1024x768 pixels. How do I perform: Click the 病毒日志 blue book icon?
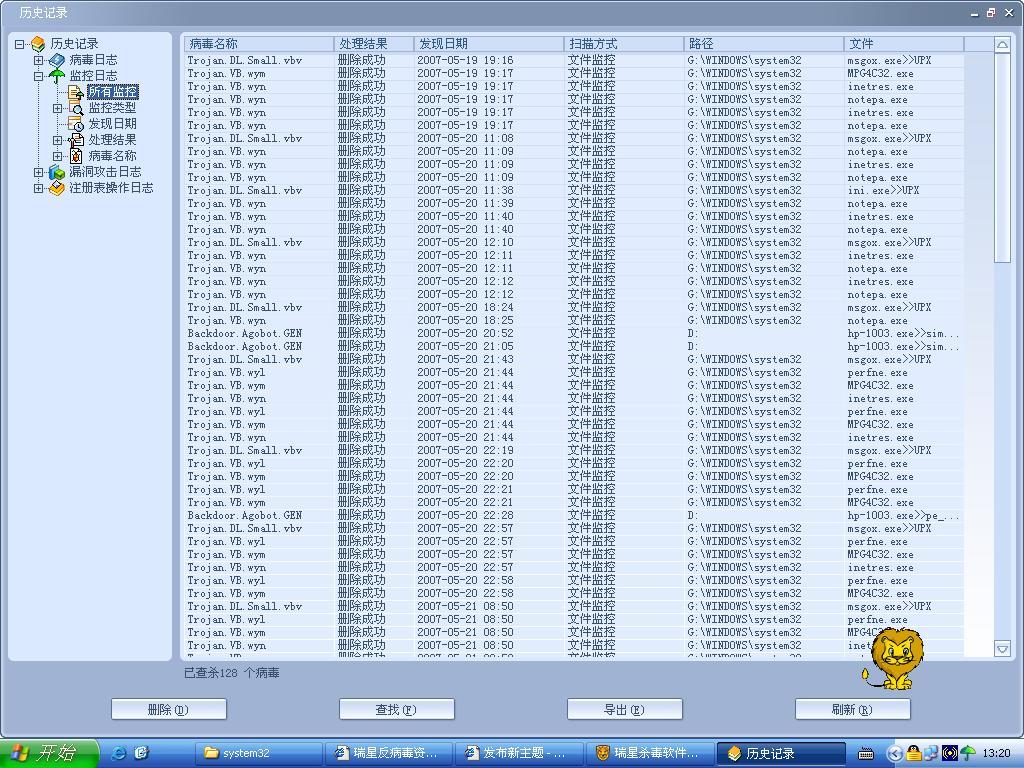57,60
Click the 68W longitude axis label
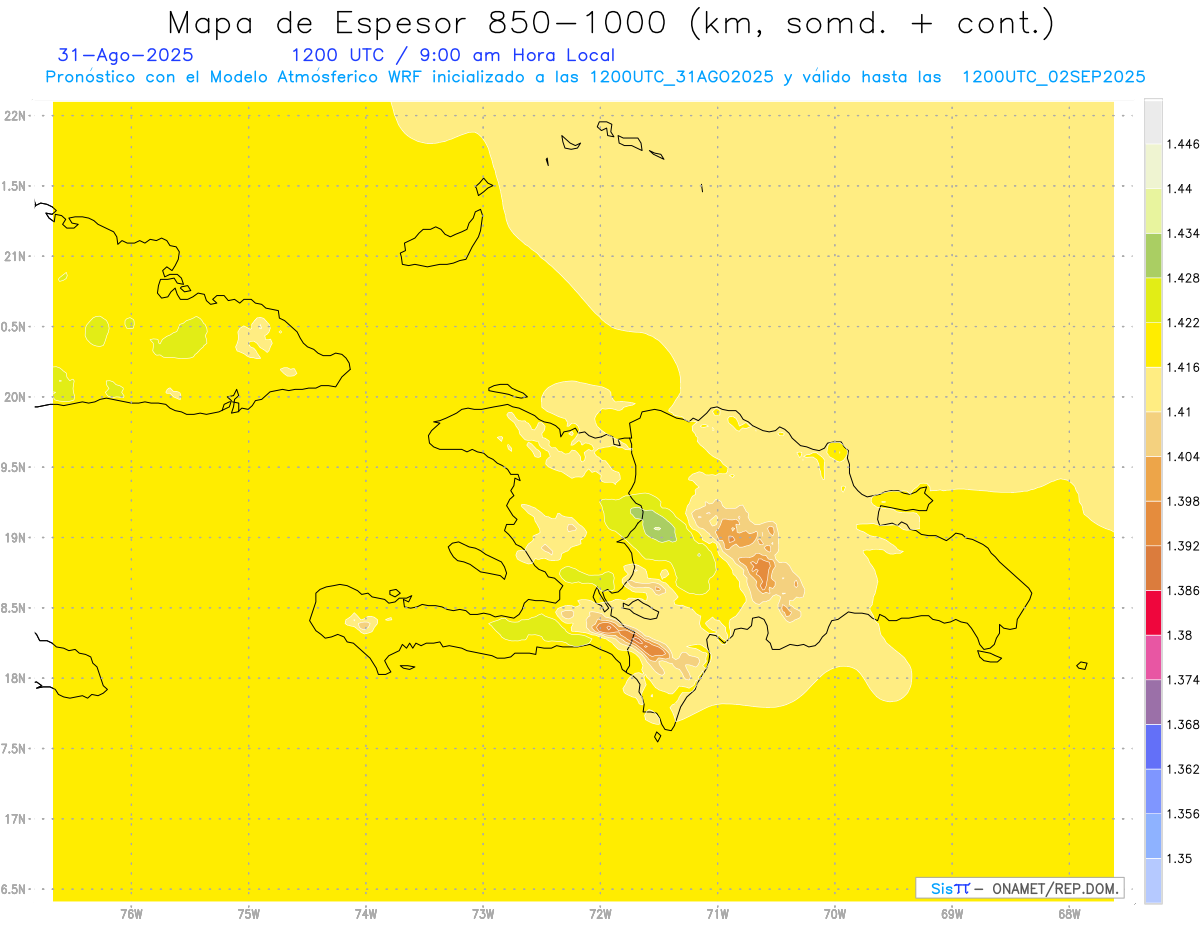Image resolution: width=1200 pixels, height=927 pixels. click(1068, 913)
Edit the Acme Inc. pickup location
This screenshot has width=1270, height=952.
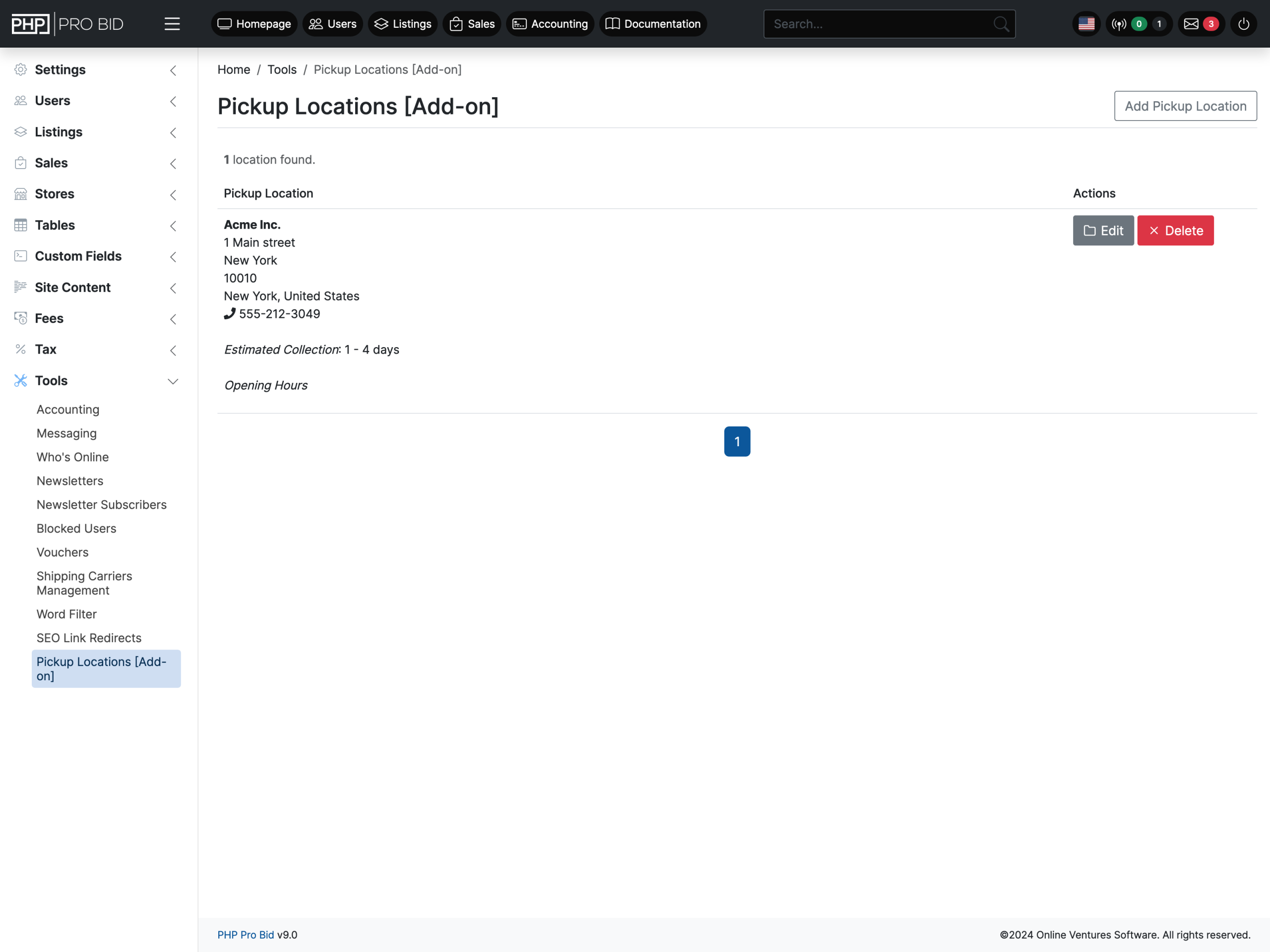point(1102,231)
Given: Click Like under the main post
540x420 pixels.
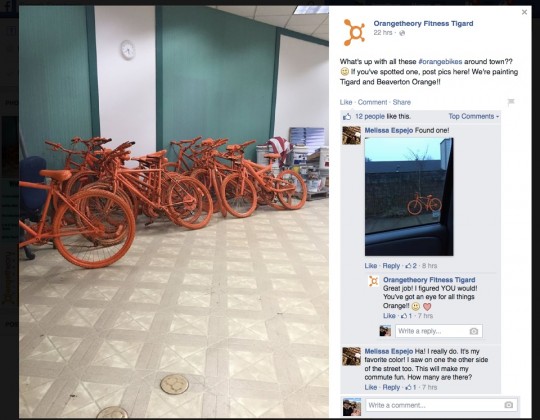Looking at the screenshot, I should [346, 102].
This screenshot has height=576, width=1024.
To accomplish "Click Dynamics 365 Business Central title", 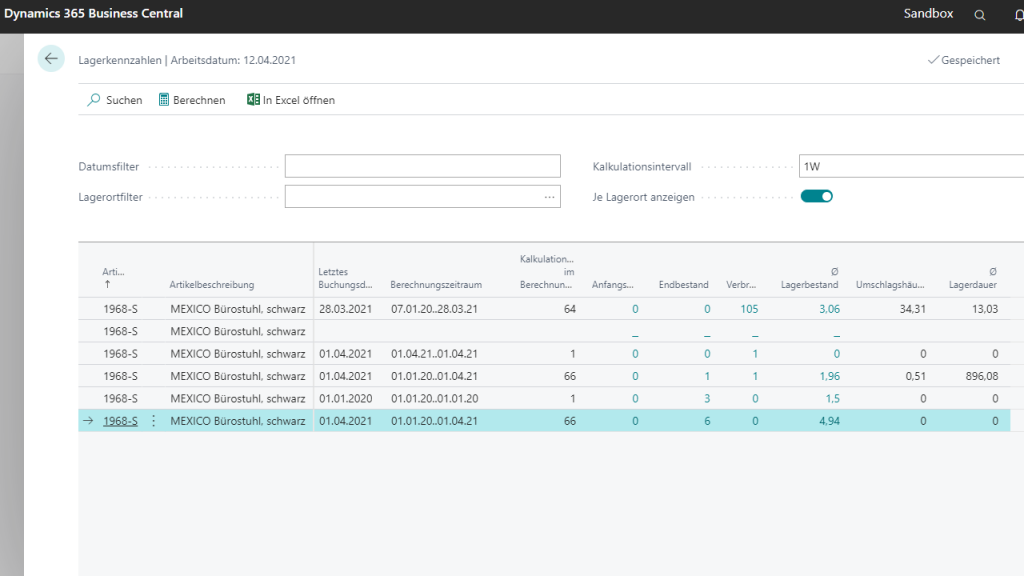I will 93,14.
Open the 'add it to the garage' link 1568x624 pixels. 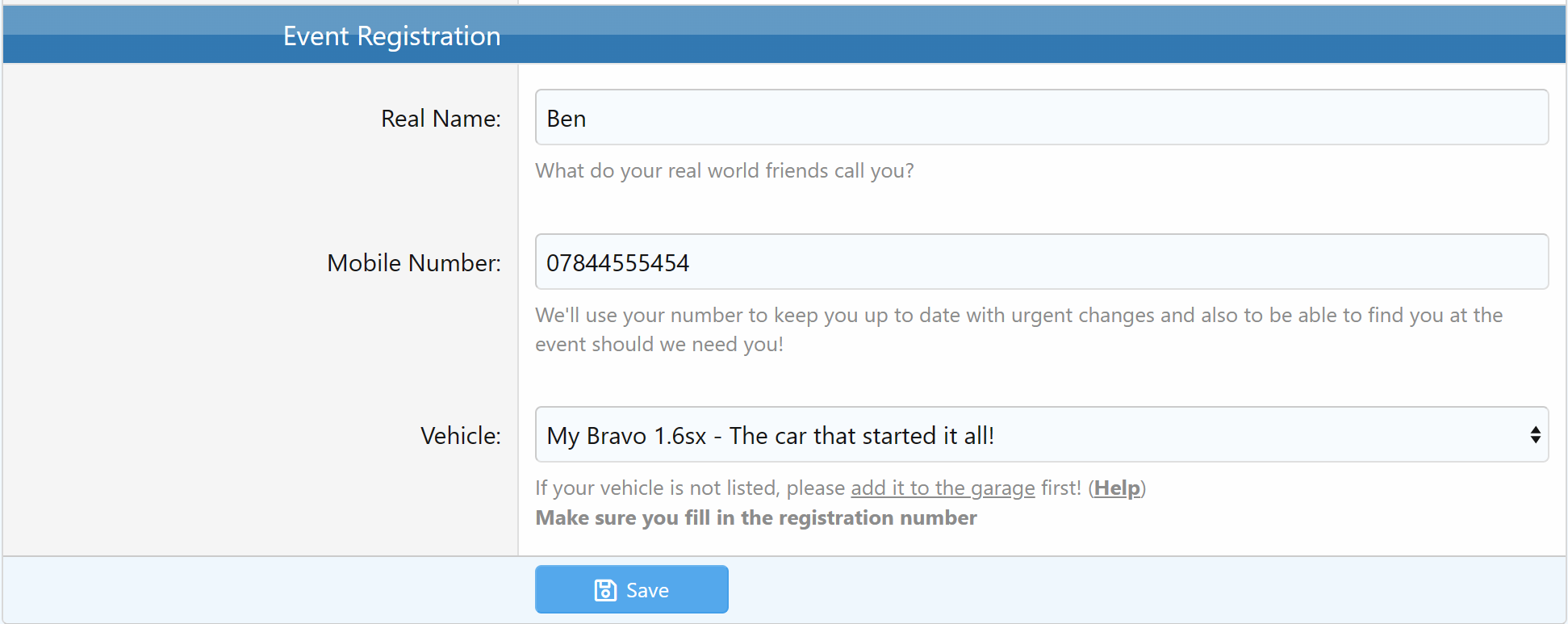click(x=942, y=488)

▸ **TASK STATEMENT**
Update the part of the material that opens with the line containing "Click the 68W longitude axis label" and closes with the line containing "Looking at the" by replacing "pickup" with "delivery". Keep everything else unchanged, and leave the pictures out of your answer.

▸ **RESPONSE**
Click the 68W longitude axis label
Image resolution: width=1200 pixels, height=927 pixels. click(1068, 913)
Edit the Acme Inc. delivery location
This screenshot has width=1270, height=952.
point(1102,231)
Given: Click Like under the main post
540x420 pixels.
Looking at the screenshot, I should [346, 102].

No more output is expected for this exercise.